Mirage Anti-Bot 1.0

http://fred-de-vries.blogspot.com/2012/02/news-mirage-anti-bot.html

 

Your link is not working...get the message of

Here's a different link- http://fred-de-vries.blogspot.com/2012/02/released-mirage-anti-bot-10.html

PS- in Chrome I get a message of "The java plug-in needs your permission to run" when I access the page.

 

@acr1965: This problem arose because I removed the original post that announced the release of Mirage Anti-Bot. Sorry about that.

Please mail me find bugs, experience problems or have suggestions.

 

Installed (on W7 32bit)...Unobtrusive, just runs gently in the background, constantly updating, and using minimal resources. Could be a useful little additional security "layer". Hopefully user more knowledgable than myself may give an opinion.

 

My bet is that they/the author is making use of the abuse.ch Palevo, SpyEye and ZeuS trackers to get the data.

 

Correct m00nbl00d

 

LOL! I missed that part!

 

By the way, at least one antivirus (Kaspersky) detects the file as being malware. I don't recall the exact name; I scanned it this afternoon and forgot to mention it.

Maybe you'd like to get in touch with the security vendors flagging your tool.

 

Kaspersky is reporting that Mirage Anti-Bot 1.0 is malware. Panda finds it a suspicious file. I have contacted both companies.

 

Is this suitable for my 64bit setup as seen in my sig? Whats the cost?

Best regards

 

Now COMODO also detects it as UnclassifiedMalware.

 

Also: Symantec now detects it as WS.Reputation.1

I hate that when that happens.

Contacted them.

 

COMODO already corrected the FP, but the others still flag it. I suppose it would take them less time, were you a big player.

 

They still haven't fixed the false positives. Heck, they had more than enough days, no?

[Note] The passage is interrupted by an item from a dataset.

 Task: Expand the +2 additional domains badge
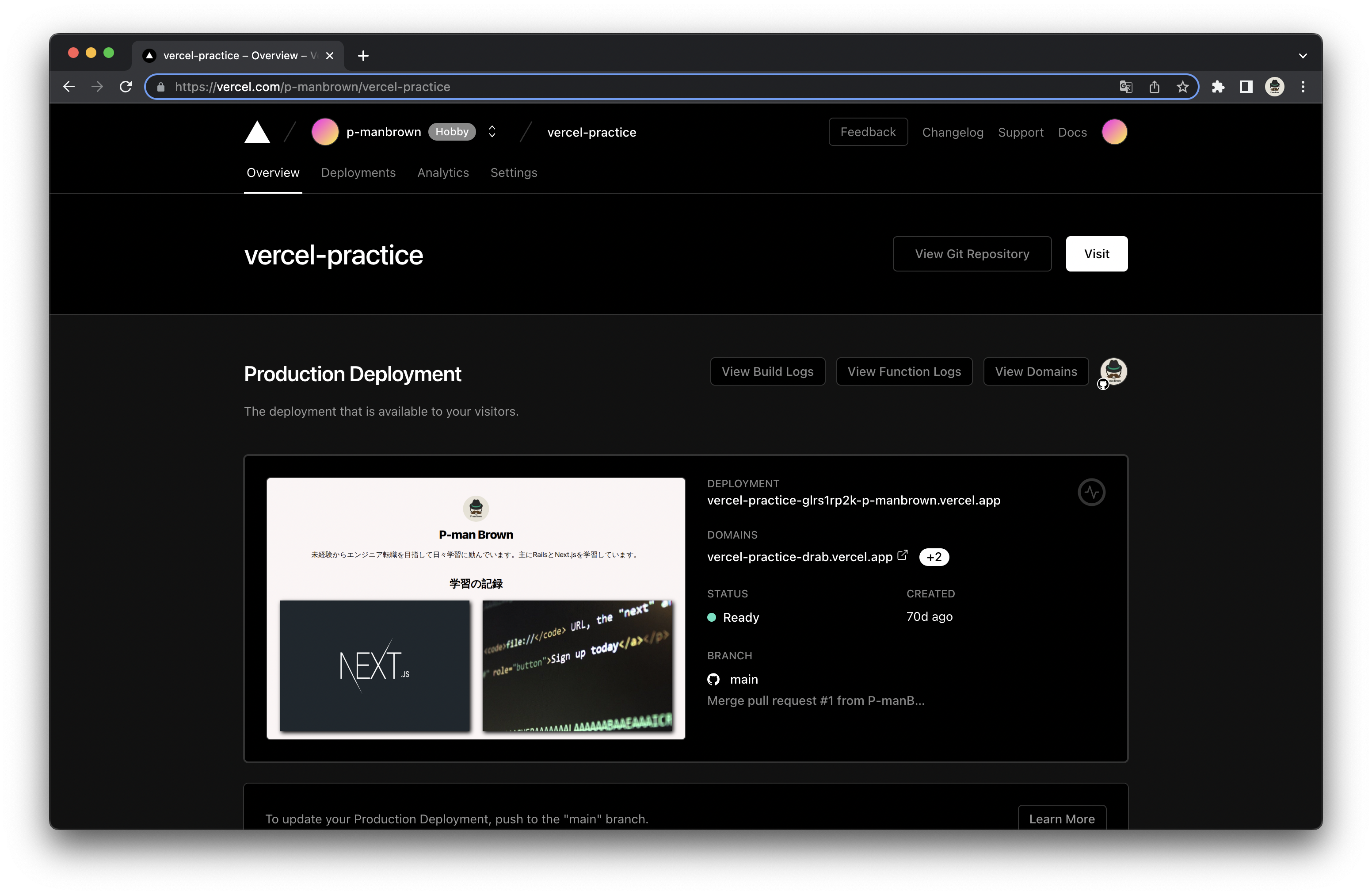tap(934, 557)
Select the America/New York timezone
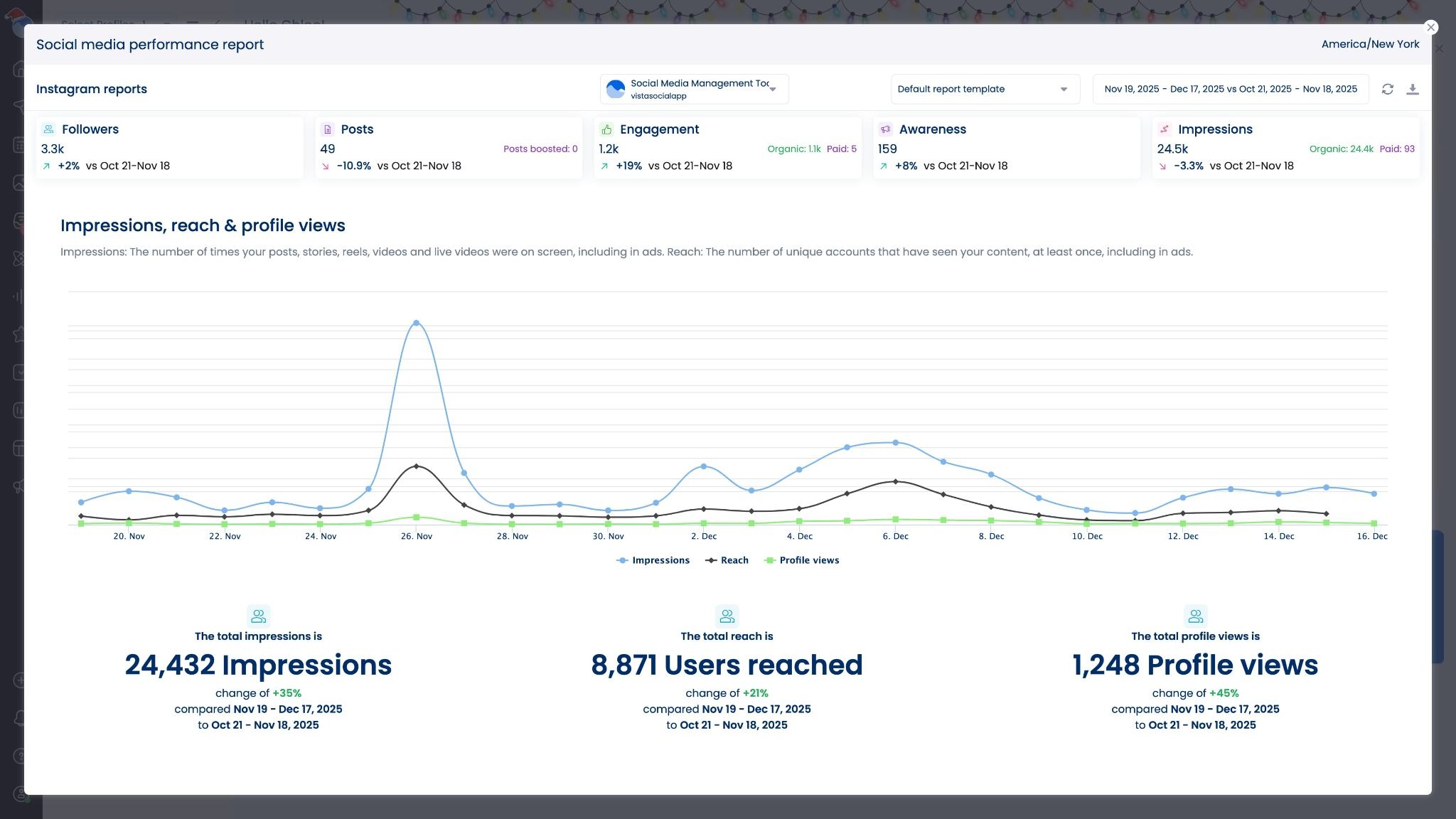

Indeed, false positives are a plague, in many ways.

 

Also, I want to know if it runs on 64 bit Windows. Because RUBotted does not.

 

@Rivalen:
- Yes, it runs on a 64bit setup.
- Mirage Anti-Bot 1.0 is free to use.

@m00nbl00d:
Symantec fixed the false positive. Now only Panda remains.

 

Thanks.
Kingsoft also detected it. I reported that as FP.

 

If Panda do not fix you can PM pbust.

 

1. Where does it save its downloaded database? Because I can't find anything other than a exe file and a config.ini file.
2. There isn't any option to run it automatically with windows. I know how to start an exe automatically with windows but that option is indeed needed.
3. Add proxy authentication in connection panel.
4. How frequently does it check for updates?

 

Also add a quit warning when closing from tray.

 

@sg09:
1. It puts it's info directly in the hostfile. A database or signature file is therefore not needed.
2. This option will be available in version 1.1
3. This option will probably available in version 1.1
4. It checks for updates every ten minutes
5. Quit warning option will also be included in version 1.1

 

I would like to be able to choose how often it checks for updates.

Best Regards

 

So, it just uses the hosts file? Nothing against that, but why not enhance it to also block C&C IPs?

 

@fredvries: Thanks for replying. But I can see only the following entry in the host file

 

@sg09:

We will fix this as soon as possible. Thanks for alerting us.